▸ **Aufgaben**:
- 1) Geben Sie den Abschnitt des Textes über den Störfall in Fessenheim zwischen „Ein Störfall im“ und „forderte die Abschaltung.“ einschließlich wieder und ersetzen Sie dabei „Überschwemmung“ durch „Überflutung“.
- 2) Führen Sie den Text über den Störfall im Atomkraftwerk Fessenheim im Anschluss an seinen letzten Satz weiter.

Ein Störfall im Atomkraftwerk Fessenheim im Elsaß war offenbar gravierender als bislang bekannt. Medienberichten zufolge sollen die verantwortlichen Behörden eine Überschwemmung vor knapp zwei Jahren heruntergespielt haben. Die rheinland-pfälzische Energieministerin Eveline Lemke forderte die Abschaltung.

04.03.2016
    Das Atomkraftwerk in Fessenheim in Frankreich
    Das Atomkraftwerk in Fessenheim in Frankreich (dpa / picture-alliance / Patrick Seeger )
    Nach den Berichten über einen Störfall im umstrittenen elsässischen Atomkraftwerk Fessenheim im April 2014 hat Rheinland-Pfalz die umgehende Abschaltung gefordert. Energieministerin Eveline Lemke (Grüne) zeigte sich am Freitag "entsetzt, dass es erneut eine gravierende Panne in einem französischen AKW gab und die französische Atomaufsicht offenkundig nicht funktionierte". Sie forderte die "sofortige Abschaltung von Fessenheim und Cattenom".

▸ **Materialauszug**:
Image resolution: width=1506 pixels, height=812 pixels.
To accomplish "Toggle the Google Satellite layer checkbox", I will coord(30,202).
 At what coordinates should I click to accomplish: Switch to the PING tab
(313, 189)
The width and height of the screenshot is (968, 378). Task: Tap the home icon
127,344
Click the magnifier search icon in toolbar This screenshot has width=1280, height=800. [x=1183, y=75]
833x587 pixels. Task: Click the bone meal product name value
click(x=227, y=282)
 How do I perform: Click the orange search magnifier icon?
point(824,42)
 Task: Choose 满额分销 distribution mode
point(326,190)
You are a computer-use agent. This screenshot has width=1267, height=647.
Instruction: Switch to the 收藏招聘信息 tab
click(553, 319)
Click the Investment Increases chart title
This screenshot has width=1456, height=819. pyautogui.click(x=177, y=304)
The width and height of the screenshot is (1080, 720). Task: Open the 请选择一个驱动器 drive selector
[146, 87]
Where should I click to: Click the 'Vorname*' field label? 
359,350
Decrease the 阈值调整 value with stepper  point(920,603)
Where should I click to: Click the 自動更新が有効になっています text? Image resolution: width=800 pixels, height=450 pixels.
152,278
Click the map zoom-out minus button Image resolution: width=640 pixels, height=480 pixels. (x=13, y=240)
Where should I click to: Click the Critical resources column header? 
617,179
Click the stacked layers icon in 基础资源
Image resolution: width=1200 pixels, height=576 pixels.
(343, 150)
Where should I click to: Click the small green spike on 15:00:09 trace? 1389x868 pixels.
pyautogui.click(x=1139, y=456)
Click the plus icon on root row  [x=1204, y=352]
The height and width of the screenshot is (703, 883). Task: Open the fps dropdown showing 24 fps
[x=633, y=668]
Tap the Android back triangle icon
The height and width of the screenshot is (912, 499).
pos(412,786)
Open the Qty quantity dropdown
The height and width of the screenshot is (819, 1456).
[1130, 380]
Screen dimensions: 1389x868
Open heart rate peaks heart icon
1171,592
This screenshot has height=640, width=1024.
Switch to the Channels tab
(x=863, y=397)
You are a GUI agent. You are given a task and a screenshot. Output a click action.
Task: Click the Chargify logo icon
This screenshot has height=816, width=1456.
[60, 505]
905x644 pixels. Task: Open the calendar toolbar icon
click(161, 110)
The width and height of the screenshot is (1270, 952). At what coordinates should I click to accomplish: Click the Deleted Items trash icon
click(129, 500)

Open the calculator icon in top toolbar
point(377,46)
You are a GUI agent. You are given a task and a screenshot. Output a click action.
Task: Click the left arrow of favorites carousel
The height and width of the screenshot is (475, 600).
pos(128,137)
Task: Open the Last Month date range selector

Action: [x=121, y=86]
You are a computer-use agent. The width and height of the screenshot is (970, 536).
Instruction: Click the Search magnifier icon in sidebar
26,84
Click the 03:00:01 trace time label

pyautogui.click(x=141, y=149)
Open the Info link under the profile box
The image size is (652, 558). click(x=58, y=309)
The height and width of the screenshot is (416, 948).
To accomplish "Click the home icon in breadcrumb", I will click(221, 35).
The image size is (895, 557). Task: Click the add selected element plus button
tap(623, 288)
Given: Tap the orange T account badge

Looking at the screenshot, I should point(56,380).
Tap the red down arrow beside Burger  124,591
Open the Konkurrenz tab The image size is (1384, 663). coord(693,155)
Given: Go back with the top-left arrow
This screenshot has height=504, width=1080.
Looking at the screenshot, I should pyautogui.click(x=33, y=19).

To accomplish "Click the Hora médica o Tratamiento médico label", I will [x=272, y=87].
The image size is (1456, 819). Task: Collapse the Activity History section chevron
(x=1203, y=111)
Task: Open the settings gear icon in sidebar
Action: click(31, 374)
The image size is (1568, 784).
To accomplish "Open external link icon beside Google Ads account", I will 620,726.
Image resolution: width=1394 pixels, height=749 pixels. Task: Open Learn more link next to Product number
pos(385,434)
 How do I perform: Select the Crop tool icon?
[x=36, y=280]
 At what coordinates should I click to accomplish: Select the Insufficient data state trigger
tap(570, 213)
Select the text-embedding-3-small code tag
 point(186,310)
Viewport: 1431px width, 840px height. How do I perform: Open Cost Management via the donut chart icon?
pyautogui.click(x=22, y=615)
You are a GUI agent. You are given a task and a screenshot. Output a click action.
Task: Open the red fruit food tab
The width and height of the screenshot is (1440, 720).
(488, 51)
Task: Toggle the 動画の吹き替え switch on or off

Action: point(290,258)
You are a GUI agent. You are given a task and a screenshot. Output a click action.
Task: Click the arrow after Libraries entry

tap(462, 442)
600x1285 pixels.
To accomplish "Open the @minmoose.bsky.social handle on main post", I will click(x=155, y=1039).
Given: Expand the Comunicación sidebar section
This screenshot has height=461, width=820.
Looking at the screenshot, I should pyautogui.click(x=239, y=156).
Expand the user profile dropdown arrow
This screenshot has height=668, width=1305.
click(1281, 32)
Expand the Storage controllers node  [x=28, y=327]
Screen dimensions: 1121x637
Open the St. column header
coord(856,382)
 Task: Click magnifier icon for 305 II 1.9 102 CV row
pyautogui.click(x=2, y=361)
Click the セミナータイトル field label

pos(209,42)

▸ **Lösungen**:
- 1)
Ein Störfall im Atomkraftwerk Fessenheim im Elsaß war offenbar gravierender als bislang bekannt. Medienberichten zufolge sollen die verantwortlichen Behörden eine Überflutung vor knapp zwei Jahren heruntergespielt haben. Die rheinland-pfälzische Energieministerin Eveline Lemke forderte die Abschaltung.

- 2)
    Wassereinbruch mit Folgen
    Anfang April 2014 hatte es in dem Atomkraftwerk nahe der Grenze zu Baden-Württemberg einen Wassereinbruch gegeben - mit gravierenden Folgen. Nach Recherchen von WDR und Süddeutscher Zeitung hatten rund 3000 Liter Wasser die Elektrik beschädigt und einen Teil der Leit- und Sicherheitstechnik außer Kraft gesetzt. Schaltschränke wurden überflutet, eines der beiden Systeme, mit denen sich der Reaktor schnell abschalten lässt, fiel aus. Außerdem versagten offenbar auch die Steuerstäbe, mit denen sich die Leistung des Reaktor regeln lässt.
    Ein Krisenstab entschied, den Reaktor notfallmäßig durch Einleitung von Bor ins Kühlwasser herunter zu fahren. Die Medien zitieren den Reaktorexperten Manfred Mertins. Nach seinen Worten hat es eine vergleichbare Situation in Westeuropa bislang noch nicht gegeben habe. Er spricht von einem "sehr ernsten Ereignis". Durch den Ausfall der Steuerstäbe sei für mehrere Minuten "die Temperatur im Reaktorkern aus dem Ruder gelaufen". Mertins war Sachverständiger bei der Gesellschaft für Reaktor- und Anlagensicherheit (GRS), die im Auftrag der Bundesregierung die Sicherheit von Atomkraftwerken beurteilt.
    Informationen zurückgehalten
    Die französische Atomaufsichtsbehörde (ASN) hat den Vorfall damals offenbar heruntergespielt und wesentliche Details unterschlagen. In einer Pressemitteilung hatte sie erklärt, dass der Wassereinbruch in Schaltkästen im nicht-nuklearen Teil der Anlage eines der zwei separaten Elektroniksysteme für die Notabschaltung beschädigt habe. Sie betonte jedoch, dass das zweite weiterhin funktionierte und damit das Funktionieren stets sichergestellt gewesen sei. Der Ausfall der Steuerstäbe und die so genannte "Notborierung" wurden nicht einmal der Internationalen Atomenergiebehörde IAEA in Wien mitgeteilt.
    "Brisanter Vorfall"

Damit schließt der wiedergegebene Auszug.